Isaac “Izakbirdie” Jimenez, prompted to display anguish by our photographer.

ND: In general, what has been your favorite moment in your collegiate career?

T: Hmm. There’s a lot of moments. I think I would say going to Arizona for the Tespa championship last year, that was really fun. Like, nobody thinks “I wanna go to Arizona,” right? But that was the first time I’ve traveled out of state, and it was really fun, all the stuff they had us do. Like, I felt like a ‘pro gamer,’ even though we’re just collegiate. The way they treated us, the events they had us do with some other charities, the media exposure was fun… Even though we didn’t win overall, the experience was very positive, and so I had a lot of fun with that.
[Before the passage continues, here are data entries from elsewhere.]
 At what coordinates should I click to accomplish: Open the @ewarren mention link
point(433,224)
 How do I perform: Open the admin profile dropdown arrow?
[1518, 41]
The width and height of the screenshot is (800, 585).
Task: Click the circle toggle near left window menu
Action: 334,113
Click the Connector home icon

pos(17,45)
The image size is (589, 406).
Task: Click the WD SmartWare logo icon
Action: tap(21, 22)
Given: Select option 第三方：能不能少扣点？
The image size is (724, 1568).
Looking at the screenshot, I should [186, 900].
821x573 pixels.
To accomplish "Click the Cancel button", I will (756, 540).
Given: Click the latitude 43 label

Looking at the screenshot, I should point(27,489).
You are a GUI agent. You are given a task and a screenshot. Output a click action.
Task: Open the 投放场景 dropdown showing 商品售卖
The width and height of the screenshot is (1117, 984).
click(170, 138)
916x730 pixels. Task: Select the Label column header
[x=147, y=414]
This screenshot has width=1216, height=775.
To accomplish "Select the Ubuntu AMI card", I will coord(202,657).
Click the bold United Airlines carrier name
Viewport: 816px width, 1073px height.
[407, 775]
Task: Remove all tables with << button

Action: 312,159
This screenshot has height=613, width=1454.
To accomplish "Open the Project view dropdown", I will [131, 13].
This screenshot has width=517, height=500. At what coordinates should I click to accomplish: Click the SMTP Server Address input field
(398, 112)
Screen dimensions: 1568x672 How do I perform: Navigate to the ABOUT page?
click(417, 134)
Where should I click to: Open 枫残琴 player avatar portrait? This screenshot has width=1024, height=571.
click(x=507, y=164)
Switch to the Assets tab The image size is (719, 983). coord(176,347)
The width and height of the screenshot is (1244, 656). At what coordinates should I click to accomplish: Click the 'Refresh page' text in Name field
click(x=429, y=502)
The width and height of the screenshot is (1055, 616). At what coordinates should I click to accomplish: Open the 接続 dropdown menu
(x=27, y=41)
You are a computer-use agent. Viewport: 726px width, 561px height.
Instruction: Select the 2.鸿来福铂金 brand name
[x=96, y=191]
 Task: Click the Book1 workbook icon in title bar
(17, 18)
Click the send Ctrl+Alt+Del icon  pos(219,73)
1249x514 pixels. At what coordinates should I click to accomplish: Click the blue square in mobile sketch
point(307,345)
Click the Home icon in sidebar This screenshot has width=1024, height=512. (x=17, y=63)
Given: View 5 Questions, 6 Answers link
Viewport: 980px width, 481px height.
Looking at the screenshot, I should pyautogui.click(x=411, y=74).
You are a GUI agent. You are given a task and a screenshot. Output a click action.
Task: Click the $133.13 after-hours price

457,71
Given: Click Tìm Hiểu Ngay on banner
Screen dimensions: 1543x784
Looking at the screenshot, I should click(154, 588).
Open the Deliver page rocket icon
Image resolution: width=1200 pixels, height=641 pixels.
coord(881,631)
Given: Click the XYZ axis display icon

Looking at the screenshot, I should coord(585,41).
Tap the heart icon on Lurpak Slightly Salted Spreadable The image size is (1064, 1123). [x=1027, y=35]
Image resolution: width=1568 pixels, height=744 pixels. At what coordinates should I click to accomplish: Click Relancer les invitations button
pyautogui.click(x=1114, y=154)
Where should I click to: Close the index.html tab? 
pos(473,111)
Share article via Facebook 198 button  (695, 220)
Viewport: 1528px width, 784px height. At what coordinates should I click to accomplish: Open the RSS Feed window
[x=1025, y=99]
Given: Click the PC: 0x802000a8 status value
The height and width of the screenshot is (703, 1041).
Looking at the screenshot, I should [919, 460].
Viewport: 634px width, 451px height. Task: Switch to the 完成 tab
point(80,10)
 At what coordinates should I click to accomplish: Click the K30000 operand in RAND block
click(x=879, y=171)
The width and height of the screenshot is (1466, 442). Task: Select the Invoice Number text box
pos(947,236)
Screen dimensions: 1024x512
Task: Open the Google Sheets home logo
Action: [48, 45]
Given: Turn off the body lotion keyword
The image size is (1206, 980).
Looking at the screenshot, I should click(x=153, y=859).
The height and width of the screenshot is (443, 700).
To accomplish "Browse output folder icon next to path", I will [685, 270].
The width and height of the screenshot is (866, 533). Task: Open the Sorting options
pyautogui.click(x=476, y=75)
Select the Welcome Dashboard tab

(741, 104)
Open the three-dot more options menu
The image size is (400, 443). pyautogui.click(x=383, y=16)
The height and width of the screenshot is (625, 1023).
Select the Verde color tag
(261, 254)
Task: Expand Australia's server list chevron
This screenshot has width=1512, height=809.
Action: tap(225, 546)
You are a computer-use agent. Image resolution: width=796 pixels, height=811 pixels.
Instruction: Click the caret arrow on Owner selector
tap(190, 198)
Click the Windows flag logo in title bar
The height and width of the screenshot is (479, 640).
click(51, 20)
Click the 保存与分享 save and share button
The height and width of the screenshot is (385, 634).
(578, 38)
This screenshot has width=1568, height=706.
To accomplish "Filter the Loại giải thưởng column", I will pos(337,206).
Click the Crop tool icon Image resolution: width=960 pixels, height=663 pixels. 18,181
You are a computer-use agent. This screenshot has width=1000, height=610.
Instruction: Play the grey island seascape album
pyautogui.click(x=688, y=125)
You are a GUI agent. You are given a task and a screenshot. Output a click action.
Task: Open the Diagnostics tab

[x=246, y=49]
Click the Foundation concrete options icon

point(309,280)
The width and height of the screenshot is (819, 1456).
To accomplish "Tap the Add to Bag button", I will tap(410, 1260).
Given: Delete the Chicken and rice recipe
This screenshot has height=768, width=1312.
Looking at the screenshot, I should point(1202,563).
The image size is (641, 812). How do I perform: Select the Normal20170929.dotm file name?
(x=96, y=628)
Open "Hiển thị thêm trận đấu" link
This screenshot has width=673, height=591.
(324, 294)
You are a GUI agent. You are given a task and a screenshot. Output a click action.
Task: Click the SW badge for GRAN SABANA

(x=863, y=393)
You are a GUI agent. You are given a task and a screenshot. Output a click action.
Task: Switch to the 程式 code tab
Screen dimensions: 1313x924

IB: I make friends here and there, so I have some friends in other schools […] through my experience as peaking as a top player, that helped me become well-known for my personality and my behavior. Not only amongst my team but to the Overwatch community as well, to some extent. Like, when I go into games, they say, “Oh, I know you’re on a collegiate team.” They recognize who you are. Even though we didn’t make it to finals, they recognize, “I know who Izakbirdie is, because of the rank, level of play, and the positivity.” What I do a lot is defuse toxicity, or high intense situations, and I feel like not only was that shown a lot in the team, but also in the community. I really liked working with my team and being like how the coaches pushed me into being in the management role, and that spilled over into outside of the game. And that’s what I enjoy most about, kind of keeping track of management, like tracking ultimates for instance in the game, and then keeping track of each other outside the game, making friends and talking to each other. It was something I really enjoyed. And then also peaking Top 500 [on the Overwatch ranked ladder.] Like, as soon as we lost, I did not want my Overwatch career to peak, so I played rank for really long the same day we lost, and I reached my overall peak of all time, with Orisa, a hero that’s not really well-known.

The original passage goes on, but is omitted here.